Manuel López Oliva il est né à Manzanillo à la provence de l’Orient en 1947. Parmi sa féconde œuvre se remarquent les portraits des différents héros latino-américains, leurs visions de la Cathédrale de La Havane, pleines de couleurs et coups des pinceaux lâchés. Les paysages de Cuba achevés avec un certain néo-expressionnisme qui font ressortir dans la plastique cubaine en tant que manifestations d’un art vraiment créateur.

Antonio Nuñez Jiménez. Extrait du livre « L’amiral de cent visages » Edition de l’Université Polytechnique de Madrid, 1991.

Lorsque nous regardons ce peintre aux yeux on repère l’homme amoureux de la nature et ses composants. Il a grandi dans une ambiance propice pour son développement : l’atelier sérigraphique de son père à Manzanillo sa ville natale. Et comme d’autres artistes de sa génération il a participé depuis cet âge dans tous les changements qui ont eu lieu dans son pays.

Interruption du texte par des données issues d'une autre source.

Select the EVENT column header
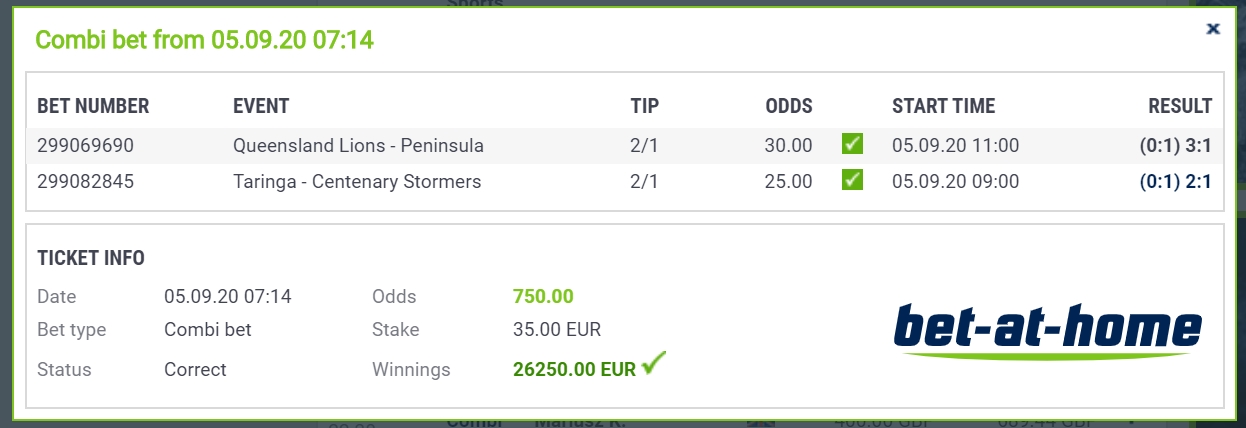The height and width of the screenshot is (428, 1246). pyautogui.click(x=261, y=106)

Le guerrier fini son repos et part avec ses main, ses idées pour achever sa propre réalisation et laisser pour le plaisir des hommes quelque chose pour les autres.

Il a voulu sans avoir peur se laisser juger, se laisser voir à l’intérieur, s’exposer aux commentaires murmurants sincères ou hypocrites. Le peintre ne donne pas d’importance à cela et se dispose à arrêter temporairement d’écrire avec sa plume que comme le magique bistouri de Vesalius a sagement séparé les différentes parties pour être exposés aux yeux des autres hommes de la Renaissance.

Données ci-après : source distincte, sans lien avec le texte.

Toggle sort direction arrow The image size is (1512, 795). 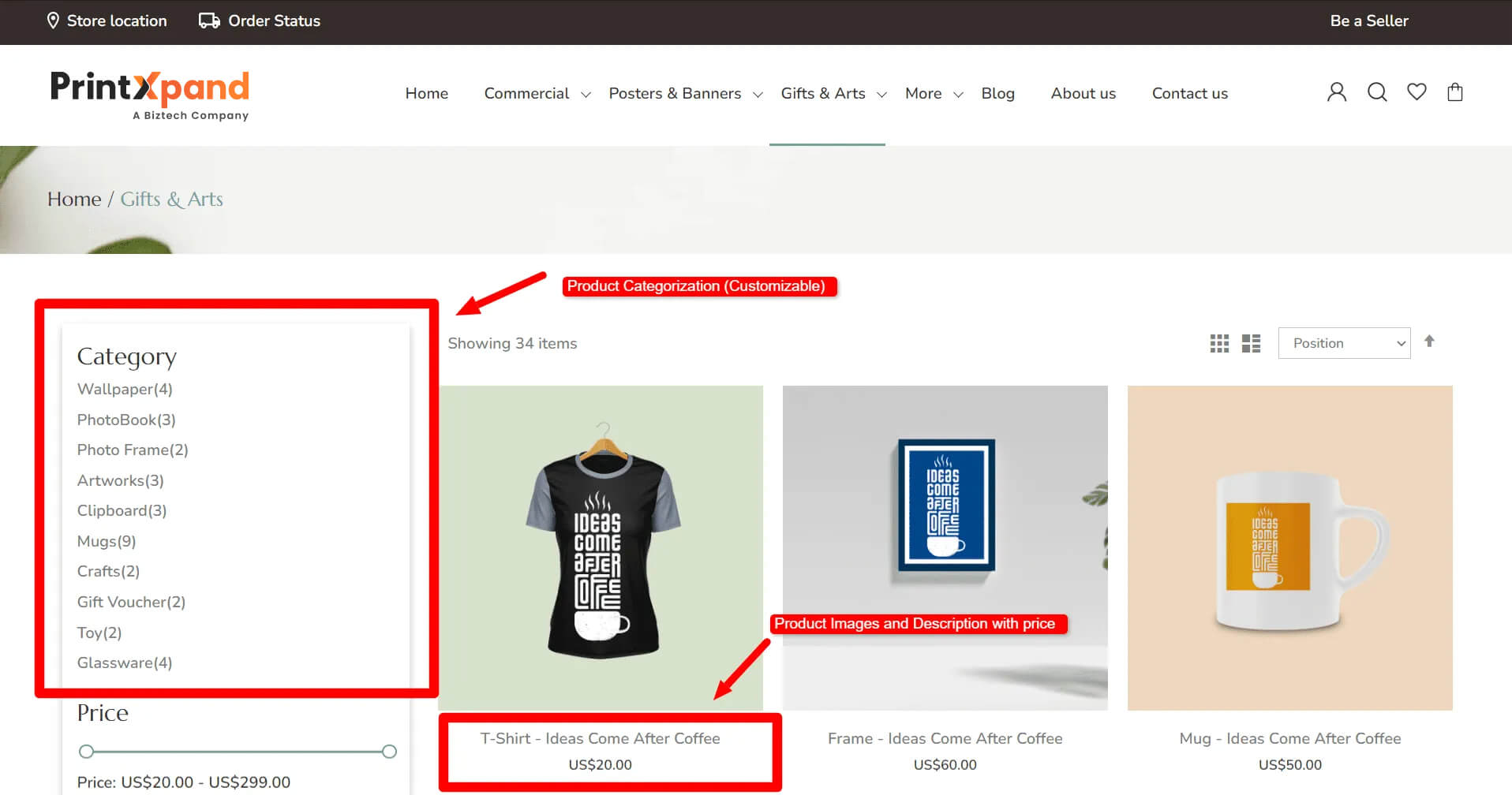coord(1429,342)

Se font distantes les oeuvres pop-art avec des images de la poétique historique cubaine qui ont valu une reconnaissance à López Oliva et à d’autres artistes en 1968, cette première avant-garde qui est né de la fameuse Cubanacán de cette époque, celle que Marinello appelait « La génération de l’espoir certaine ».

Des fois López Oliva fait irruption avec quelques installations satiriques, quoiqu’il n’ait pas la stabilité de l’exercice pictural visible dans ses cathédrales de La Havane tellement familiales avec les girafes incendiés de Dali.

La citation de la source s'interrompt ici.